Nevertheless, a very interesting book indeed.

  • Also, for those who have read the book, this is the vampire burial from Perperikon:

vampir_perperikon

He had a metal knife stuck in his heart, and his left leg was cut off under the knee, severed in three and put next to the body. As The Devil’s Prayer points out, this grave is from the 13th century and this “anti-vampire” ritual was Christian.

“The Door” by Magda Szabo

The Door

(Author: Magda Szabo) + (Year: 1987) + (Goodreads)

(Around the World: Hungary)


Review:

While on a trip to Budapest, I decided that to help my “Around the World” book challenge, I should buy a book written by a local author in each country that I visit. The Door was one of two books that I got there (the other one being Satantango). I had really high hopes for The Door because of the slightly mystical and fairy-tale-like description.

It was not meant to be.

The Door is a dreary book. The premise was good, but the same can’t be said about the author. Magda Szabo, to me, was not all that she is claimed to be. It seemed like she tried to make the narrator her own self, except that she went heavy on the bragging, which was very annoying.
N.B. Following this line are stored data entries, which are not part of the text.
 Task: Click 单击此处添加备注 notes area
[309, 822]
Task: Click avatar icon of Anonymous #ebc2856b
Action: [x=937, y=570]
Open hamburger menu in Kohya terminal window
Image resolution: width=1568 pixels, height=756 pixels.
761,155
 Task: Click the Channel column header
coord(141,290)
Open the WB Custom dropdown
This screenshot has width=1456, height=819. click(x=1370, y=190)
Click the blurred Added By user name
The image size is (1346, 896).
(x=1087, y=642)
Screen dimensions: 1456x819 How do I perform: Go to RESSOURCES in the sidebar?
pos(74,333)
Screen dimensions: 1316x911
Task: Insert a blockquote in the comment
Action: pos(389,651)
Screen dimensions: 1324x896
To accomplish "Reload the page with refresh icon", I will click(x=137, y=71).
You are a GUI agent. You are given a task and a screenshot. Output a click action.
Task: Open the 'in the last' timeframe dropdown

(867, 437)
Her character is so very sophisticated, educated, smart, talented. Well… Emerence, the housekeeper, sometimes tells her that’she’s stupid and childish… But Emerence doesn’t mean it, she loves her. Right?

However, nothing is more annoying than the main character of Emerence. Emerence is as bipolar as they come. Szabo would have you believe that she is a saint, that she is a genius, misunderstood, clever, with impeccable taste, etc, etc, etc. However, Emerence is so self-contradictory that the author’s descriptions fall very short. For example, Emerence is supposedly a reserved woman of few words, who likes to do her work, but doesn’t like to show affection. Two pages later: everyone in town loves Emerence who is everyone’s confidante. People come to visit her day and night and sit on her porch for hours to talk to her, get advice or help, gossip. However, Emerence is also always working and she is never actually home. She sleeps on the loveseat for a couple of hours and then goes back to work. She’s so busy that even the people who pay her to do the housekeeping sometimes don’t see her for days on end.

So… how does that work exactly?

tenor

In general, the book was highly repetitive, the same episodes went on and on and on and on again, until the reader was perfectly able to construct the steps on their own. Also, considering how many times the author revealed small details of the ending, at some point it was so obvious that the actual ending felt dragged out for no reason. Like the narrator’s endless visits to the hospital. I will not reveal spoilers, but for 50 pages the exact same thing was happening and the only difference between every few pages were the narrator’s ominous musings and attempts at being philosophical.

There might be many great Hungarian books, but I would not say that this is one of them.